Die Rennerfolge der 1959 präsentierten Bonneville führten in der Folge zur Entwicklung eines Café Racers, der den Namen Thruxton erhielt. Er rührt von der Thruxton-Langstreckenrennserie über 500 Meilen her. An die ruhmreiche Geschichte der Ur-Thruxton, die diese Serie dominierte und zudem bei der TT auf der Isle of Man erstmals die Durchschnittsgeschwindigkeit auf mehr als 160 km/h steigerte, soll die auf der neuen Bonneville-Plattform aufbauende Thruxton des Modelljahres 2016 anknüpfen. Zusätzlich wird von ihr eine mit besonders hochwertigen Feder- und Dämpfungselementen sowie Brembo-Bremsen ausgerüstete R-Version gebaut.

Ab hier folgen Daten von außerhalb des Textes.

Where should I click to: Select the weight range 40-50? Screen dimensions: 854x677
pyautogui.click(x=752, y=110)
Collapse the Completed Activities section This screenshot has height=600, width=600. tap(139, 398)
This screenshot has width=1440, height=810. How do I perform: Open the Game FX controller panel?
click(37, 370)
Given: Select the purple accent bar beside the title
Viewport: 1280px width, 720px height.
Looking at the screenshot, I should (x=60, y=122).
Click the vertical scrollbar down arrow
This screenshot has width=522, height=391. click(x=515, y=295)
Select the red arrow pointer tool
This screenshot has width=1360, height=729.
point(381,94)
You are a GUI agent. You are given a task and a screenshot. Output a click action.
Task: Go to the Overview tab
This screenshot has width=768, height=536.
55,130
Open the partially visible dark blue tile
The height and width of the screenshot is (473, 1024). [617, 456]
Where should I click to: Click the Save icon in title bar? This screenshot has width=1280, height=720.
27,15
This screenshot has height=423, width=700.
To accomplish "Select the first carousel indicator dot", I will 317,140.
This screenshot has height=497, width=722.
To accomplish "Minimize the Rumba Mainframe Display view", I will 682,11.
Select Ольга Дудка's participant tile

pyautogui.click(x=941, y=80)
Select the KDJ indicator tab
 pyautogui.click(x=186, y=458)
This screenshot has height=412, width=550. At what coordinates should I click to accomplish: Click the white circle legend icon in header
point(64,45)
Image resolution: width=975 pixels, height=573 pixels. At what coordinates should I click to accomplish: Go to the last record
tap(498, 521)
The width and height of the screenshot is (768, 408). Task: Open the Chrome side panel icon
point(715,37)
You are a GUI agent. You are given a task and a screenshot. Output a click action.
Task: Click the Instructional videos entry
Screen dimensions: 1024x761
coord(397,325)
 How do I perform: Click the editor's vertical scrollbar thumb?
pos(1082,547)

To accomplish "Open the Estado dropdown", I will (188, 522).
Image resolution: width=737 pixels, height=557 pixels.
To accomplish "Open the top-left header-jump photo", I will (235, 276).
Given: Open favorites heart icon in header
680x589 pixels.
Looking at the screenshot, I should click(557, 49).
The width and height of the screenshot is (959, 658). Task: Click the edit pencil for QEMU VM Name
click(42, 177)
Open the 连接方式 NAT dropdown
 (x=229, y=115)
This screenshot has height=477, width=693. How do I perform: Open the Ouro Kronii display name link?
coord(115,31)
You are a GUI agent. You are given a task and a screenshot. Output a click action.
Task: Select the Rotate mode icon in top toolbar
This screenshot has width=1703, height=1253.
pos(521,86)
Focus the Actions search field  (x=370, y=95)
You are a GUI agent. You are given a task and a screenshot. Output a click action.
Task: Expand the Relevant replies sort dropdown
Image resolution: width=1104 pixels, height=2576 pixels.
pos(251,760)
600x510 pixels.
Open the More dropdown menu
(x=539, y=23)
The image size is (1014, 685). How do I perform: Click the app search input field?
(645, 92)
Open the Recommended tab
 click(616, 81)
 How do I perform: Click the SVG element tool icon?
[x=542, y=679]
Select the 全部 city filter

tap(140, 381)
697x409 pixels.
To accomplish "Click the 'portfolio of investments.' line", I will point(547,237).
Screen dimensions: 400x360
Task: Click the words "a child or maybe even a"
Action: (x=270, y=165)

Der neue 1200er Reihenzweizylindermotor der Bonneville wird für die Thruxton-Modelle anders abgestimmt. Damit steigen Leistung und Drehmoment. Während Triumph auch für die Thruxton noch ein Geheimnis um die Leistungskurve macht, ist die Drehmoment-Angabe bereits bekannt: Der Gipfel erreicht 112 Nm bei 4970/min. Das lässt darauf schließen, dass der Motor eine deutlich schärfere Nockenwelle aufweist als das ebenfalls wassergekühlte Bonneville-Triebwerk und nicht zuletzt dadurch eine höhere Spitzenleistung erreicht - getippt auf gut 100 PS.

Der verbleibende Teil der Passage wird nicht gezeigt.